§ Extrait du document
+++
Le hautbois nécessite un investissement physique important et une capacité respiratoire supérieure à la moyenne. La pratique de cet instrument s'accompagne de diverses manifestations douloureuses cranio-cervico-faciales, conséquences d'un recrutement musculaire exceptionnel et inhabituel qui dépasse le seuil de tolérance biologique naturel. La répétition de ces efforts peut faire considérer la pratique du hautbois comme une parafonction d'origine extrinsèque, avec les éventuels dérèglements et conséquences préjudiciables que peut générer toute activité dysfonctionnelle, qu'elle soit oro-faciale ou autre. L'objectif de ce travail a été, à l'aide d'un questionnaire approprié, d'évaluer par tri à plat la prévalence ainsi que l'évolution avec l'âge des troubles oro-faciaux rapportés par les musiciens pratiquant le hautbois de manière intensive. Ces manifestations sont comparées à celles rapportées dans la littérature pour la population générale.

Matériel

Les patients étudiés sont représentés par un échantillon d'hommes de 20 à 40 ans, pratiquant quotidiennement l'instrument 3 heures ou plus et depuis plus de 3 ans.

Méthode

Le questionnaire à réponses fermées concernait : les céphalées associées à la pratique de l'instrument, leur localisation, les symptômes douloureux musculaires au cours du jeu, leur localisation, les manifestations douloureuses au niveau de la colonne, les manifestations dentaires de type sensibilité, mobilité, conditions d'apparition, les signes de dysfonction cranio-mandibulaires.
+++
§ Données fournies
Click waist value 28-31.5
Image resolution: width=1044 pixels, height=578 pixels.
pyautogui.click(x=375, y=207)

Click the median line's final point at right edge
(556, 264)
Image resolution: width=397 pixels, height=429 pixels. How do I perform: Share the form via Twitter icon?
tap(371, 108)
+++
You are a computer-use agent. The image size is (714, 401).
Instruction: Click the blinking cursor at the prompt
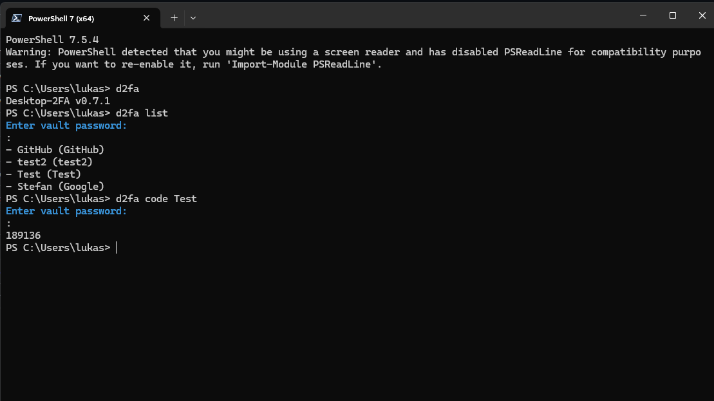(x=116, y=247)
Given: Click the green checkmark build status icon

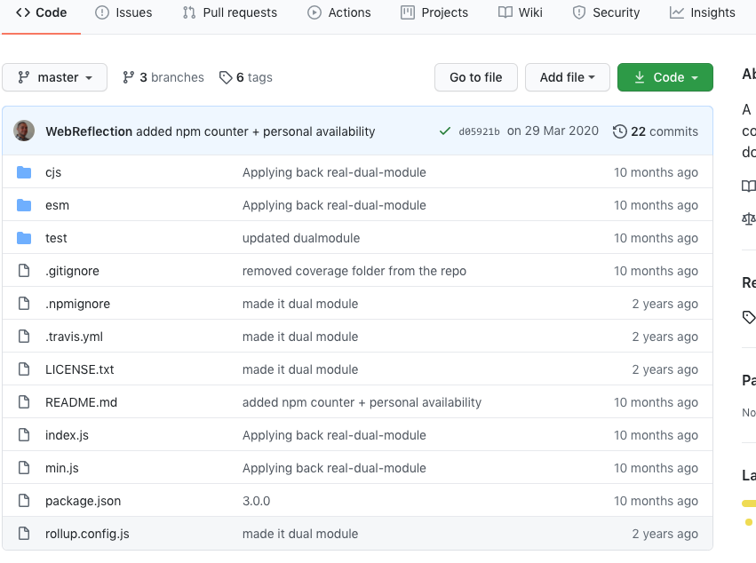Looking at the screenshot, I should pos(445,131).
+++
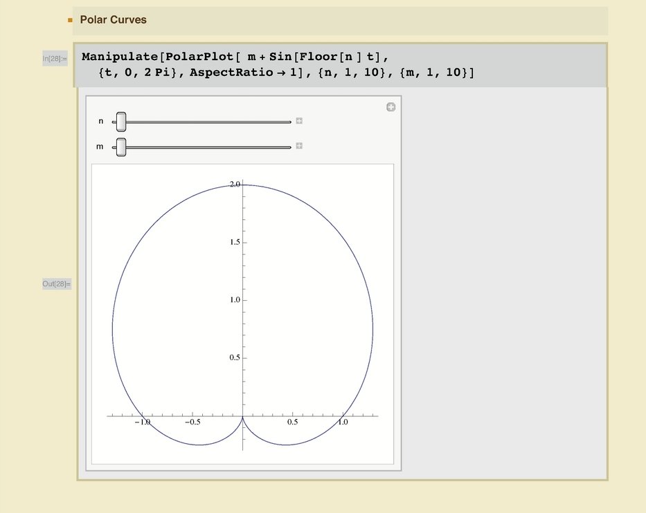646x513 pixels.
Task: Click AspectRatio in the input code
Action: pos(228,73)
+++
Recopiez mot pour mot, dans le texte sur le hautbois, tout ce qui va de « Les patients étudiés » jusqu'à « plus de 3 ans. ». Les enregistrements ci-dessus ne sont d'aucune utilité ici.

§ Tâche accomplie
Les patients étudiés sont représentés par un échantillon d'hommes de 20 à 40 ans, pratiquant quotidiennement l'instrument 3 heures ou plus et depuis plus de 3 ans.